What does liability insurance cover?

Liability coverage is required by the state. In order to register a vehicle, you need to prove that you are able and willing to pay for damage that you may be responsible for causing; for most people, this means a liability insurance policy. When you purchase the policy from your car insurance company, you agree to a limit on your policy; limits can be as low as $5,000 and as high as $1,000,000.

Whenever you’re at fault for a car accident, your car insurance company agrees to pay for damage you cause up to the amount of your insurance limit. Any damage over the limits of your liability coverage will need to be paid by you out of pocket, which is why it’s important to maintain a sufficient level of coverage. Most states have a required minimum that you must carry.

Collision Coverage

If you choose to carry only liability insurance on your policy, damages that you cause to another party’s vehicle will be paid by your insurance. In order to pay for damage to your own vehicle, you need to carry collision coverage. Unlike liability coverage, which is paid in full by the car insurance company, collision coverage comes with a deductible. You agree to pay this portion o the repair out of pocket whenever your vehicle goes into the shop, and your insurance will pay the rest.

Collision coverage is purchased separately and will add cost to the policy premium. The lower your collision deductible, the more your policy will cost. You can save money on your premiums by increasing your deductible.
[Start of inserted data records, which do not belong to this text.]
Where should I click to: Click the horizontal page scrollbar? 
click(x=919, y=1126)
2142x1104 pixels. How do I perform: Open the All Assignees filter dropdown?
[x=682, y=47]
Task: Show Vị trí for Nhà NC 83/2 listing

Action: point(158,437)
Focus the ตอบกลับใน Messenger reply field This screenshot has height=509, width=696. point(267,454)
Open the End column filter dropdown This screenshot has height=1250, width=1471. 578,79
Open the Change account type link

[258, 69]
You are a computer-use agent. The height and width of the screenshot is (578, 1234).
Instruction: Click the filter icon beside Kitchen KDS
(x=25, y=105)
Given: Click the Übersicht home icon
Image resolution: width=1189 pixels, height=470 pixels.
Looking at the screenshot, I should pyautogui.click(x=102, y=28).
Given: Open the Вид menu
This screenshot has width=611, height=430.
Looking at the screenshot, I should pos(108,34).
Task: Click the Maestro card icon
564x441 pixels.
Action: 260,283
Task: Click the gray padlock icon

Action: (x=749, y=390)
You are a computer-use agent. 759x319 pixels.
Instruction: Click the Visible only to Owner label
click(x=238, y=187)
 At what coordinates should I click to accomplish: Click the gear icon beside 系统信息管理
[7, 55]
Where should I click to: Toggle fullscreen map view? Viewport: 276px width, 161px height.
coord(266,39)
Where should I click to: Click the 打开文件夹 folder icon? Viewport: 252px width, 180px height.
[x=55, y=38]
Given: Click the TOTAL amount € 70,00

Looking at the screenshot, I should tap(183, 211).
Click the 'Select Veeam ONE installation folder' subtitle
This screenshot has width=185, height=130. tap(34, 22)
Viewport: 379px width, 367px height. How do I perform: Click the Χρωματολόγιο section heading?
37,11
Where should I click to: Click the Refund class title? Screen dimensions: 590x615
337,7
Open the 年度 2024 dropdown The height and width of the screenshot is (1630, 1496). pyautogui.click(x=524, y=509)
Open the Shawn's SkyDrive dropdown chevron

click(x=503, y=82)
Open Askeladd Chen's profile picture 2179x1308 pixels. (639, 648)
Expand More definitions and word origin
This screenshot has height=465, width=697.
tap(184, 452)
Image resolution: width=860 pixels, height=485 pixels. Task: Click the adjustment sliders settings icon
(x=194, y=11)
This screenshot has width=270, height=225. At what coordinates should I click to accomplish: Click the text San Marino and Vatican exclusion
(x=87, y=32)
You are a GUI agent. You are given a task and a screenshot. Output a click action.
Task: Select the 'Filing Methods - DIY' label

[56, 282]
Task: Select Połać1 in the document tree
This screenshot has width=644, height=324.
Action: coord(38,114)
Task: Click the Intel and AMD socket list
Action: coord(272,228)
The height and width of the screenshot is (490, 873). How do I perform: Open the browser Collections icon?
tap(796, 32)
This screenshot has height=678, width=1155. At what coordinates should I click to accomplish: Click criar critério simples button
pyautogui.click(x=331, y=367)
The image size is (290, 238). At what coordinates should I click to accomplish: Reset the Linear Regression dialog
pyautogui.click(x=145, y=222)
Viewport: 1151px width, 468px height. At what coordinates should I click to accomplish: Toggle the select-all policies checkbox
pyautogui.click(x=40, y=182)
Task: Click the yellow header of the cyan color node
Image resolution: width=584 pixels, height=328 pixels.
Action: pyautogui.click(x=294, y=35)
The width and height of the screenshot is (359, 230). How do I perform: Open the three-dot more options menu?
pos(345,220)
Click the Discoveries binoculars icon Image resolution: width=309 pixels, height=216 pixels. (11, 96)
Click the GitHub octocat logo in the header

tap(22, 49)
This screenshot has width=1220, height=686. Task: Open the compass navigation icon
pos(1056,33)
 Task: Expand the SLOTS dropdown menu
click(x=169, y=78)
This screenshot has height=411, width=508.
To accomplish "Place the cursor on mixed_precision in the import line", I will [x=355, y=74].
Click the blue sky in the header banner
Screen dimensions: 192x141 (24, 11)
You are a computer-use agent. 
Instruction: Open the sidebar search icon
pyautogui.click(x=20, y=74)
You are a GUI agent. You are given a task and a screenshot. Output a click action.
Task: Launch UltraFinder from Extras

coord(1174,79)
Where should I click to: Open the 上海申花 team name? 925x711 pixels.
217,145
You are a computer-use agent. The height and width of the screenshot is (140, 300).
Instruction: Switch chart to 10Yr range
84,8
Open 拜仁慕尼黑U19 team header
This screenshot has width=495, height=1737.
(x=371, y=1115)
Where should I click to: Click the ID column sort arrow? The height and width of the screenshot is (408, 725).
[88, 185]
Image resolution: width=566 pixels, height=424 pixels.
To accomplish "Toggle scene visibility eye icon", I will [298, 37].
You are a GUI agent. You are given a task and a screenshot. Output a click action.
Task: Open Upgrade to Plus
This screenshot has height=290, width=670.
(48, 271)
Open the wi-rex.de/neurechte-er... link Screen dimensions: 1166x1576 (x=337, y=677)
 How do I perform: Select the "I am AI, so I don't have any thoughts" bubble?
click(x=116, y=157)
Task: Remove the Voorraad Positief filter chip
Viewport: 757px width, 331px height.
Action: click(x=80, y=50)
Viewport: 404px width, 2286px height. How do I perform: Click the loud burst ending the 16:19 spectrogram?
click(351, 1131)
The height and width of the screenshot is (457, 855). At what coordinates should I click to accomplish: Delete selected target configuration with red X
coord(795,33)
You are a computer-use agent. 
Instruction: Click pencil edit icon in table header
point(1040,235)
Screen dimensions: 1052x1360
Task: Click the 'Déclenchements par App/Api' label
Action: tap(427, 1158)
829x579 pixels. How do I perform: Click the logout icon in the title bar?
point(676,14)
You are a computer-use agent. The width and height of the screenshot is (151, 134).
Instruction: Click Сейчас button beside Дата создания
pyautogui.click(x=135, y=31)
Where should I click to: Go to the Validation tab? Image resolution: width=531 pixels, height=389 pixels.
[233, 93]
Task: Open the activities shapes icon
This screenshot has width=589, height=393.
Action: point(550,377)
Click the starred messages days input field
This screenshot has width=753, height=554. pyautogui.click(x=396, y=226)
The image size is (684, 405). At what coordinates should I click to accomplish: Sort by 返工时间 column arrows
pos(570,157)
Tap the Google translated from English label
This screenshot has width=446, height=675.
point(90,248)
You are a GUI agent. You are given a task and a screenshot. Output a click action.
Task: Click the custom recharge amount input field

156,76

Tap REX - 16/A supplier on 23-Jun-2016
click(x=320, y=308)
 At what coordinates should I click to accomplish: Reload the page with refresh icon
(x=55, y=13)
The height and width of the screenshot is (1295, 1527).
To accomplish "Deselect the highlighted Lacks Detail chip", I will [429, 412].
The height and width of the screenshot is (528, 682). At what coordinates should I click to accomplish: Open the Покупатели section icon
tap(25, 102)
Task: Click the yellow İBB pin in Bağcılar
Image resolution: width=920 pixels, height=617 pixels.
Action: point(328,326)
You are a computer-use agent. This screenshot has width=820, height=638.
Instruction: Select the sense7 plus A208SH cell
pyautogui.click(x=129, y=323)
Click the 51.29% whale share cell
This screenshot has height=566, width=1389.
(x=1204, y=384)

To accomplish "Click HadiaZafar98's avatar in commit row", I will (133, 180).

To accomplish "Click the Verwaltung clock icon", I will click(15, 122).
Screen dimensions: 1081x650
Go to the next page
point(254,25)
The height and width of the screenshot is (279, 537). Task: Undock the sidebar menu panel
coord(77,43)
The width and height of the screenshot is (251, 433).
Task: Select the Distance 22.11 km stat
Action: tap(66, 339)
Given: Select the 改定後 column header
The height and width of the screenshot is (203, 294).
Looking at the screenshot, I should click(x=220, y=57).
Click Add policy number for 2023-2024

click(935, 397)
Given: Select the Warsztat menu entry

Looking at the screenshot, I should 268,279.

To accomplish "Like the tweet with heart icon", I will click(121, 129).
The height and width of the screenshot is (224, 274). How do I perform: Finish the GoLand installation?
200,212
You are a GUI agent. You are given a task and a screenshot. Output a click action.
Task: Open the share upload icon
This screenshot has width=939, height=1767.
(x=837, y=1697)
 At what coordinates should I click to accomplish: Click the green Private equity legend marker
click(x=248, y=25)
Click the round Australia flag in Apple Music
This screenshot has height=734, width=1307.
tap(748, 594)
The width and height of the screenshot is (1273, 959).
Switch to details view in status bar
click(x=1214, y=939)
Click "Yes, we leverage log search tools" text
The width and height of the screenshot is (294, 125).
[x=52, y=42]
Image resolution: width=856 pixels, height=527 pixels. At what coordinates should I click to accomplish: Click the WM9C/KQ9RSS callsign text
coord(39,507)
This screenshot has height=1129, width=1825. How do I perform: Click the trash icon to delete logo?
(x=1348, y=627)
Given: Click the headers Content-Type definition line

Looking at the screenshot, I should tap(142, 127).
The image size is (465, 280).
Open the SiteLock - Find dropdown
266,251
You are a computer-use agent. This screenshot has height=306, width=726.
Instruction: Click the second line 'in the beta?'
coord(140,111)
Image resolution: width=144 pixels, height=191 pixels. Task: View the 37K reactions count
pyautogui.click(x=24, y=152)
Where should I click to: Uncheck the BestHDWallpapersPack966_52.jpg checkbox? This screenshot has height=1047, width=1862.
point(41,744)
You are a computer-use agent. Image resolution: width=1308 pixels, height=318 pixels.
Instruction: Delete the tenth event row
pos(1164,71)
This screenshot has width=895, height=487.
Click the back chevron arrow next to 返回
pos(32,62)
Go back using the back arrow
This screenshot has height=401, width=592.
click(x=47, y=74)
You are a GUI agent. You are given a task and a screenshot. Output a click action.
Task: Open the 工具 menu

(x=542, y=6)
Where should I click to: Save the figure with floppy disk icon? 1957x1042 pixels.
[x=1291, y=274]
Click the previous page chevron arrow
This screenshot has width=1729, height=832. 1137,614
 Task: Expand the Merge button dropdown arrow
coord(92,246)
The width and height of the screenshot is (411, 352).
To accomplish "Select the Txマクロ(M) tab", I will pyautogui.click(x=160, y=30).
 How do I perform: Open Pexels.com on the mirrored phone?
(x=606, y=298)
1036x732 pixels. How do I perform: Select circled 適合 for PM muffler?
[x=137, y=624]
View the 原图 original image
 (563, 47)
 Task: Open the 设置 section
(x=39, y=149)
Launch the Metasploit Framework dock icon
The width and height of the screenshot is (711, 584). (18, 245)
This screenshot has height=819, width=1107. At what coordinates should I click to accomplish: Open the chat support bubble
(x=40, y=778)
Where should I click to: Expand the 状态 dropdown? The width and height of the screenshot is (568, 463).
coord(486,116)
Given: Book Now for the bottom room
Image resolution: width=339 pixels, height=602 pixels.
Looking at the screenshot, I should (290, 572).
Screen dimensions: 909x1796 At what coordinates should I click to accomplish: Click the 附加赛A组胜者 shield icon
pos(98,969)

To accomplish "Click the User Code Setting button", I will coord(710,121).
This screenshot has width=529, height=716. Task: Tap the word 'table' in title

If you decide that you do not need full coverage on your car, you can also choose to drop the coverage entirely.

When might I want to drop collision coverage?

If your vehicle is more than ten years old, has heavy mileage or has heavily depreciated in value, you may no longer require collision coverage. In some situations, nearly any kind of damage will cause the vehicle to be a total loss. If the value of your vehicle is only a few thousand dollars, paying the extra money on your premiums to keep it fully insured may be unwise. You would be better off saving that money and putting it toward car maintenance and purchasing a new vehicle when the time comes.

Additionally, if you don’t drive that vehicle very often you may want to only keep liability coverage on it. If you feel you have a very low chance of getting into an accident with a car, you can take the risk and remove collision coverage from the policy. Bear in mind however that your vehicle can sustain damage even while parked, and liability-only policies will not cover that damage.

When should you buy collision coverage?

If you are making payments on your vehicle, you need to carry full coverage auto insurance. Until your car is paid off, the vehicle is technically owned by the lien holder and collision coverage protects the lien holder’s interests. Once the vehicle is paid off you can choose to drop coverage; until that point, they determine what you need to carry on the vehicle.

You should also consider leaving the collision coverage on your policy if your vehicle is new or has a high value. If the vehicle costs more to replace than it would to repair, you should maintain collision coverage on it. While your premiums will be higher, they won’t cost as much as needing to buy a new car if yours is destroyed in an accident.

For some people, dropping collision coverage and carrying only liability insurance is a smart way to reduce premiums and save money. For others, full coverage is a necessity. If you still need full coverage on your vehicle, you can save money in other ways such as installing anti-theft devices into your car and taking advantage of safe driving discounts. Contact your insurance company to determine what discounts you may qualify for and how you can begin saving money on your policy without altering your coverage.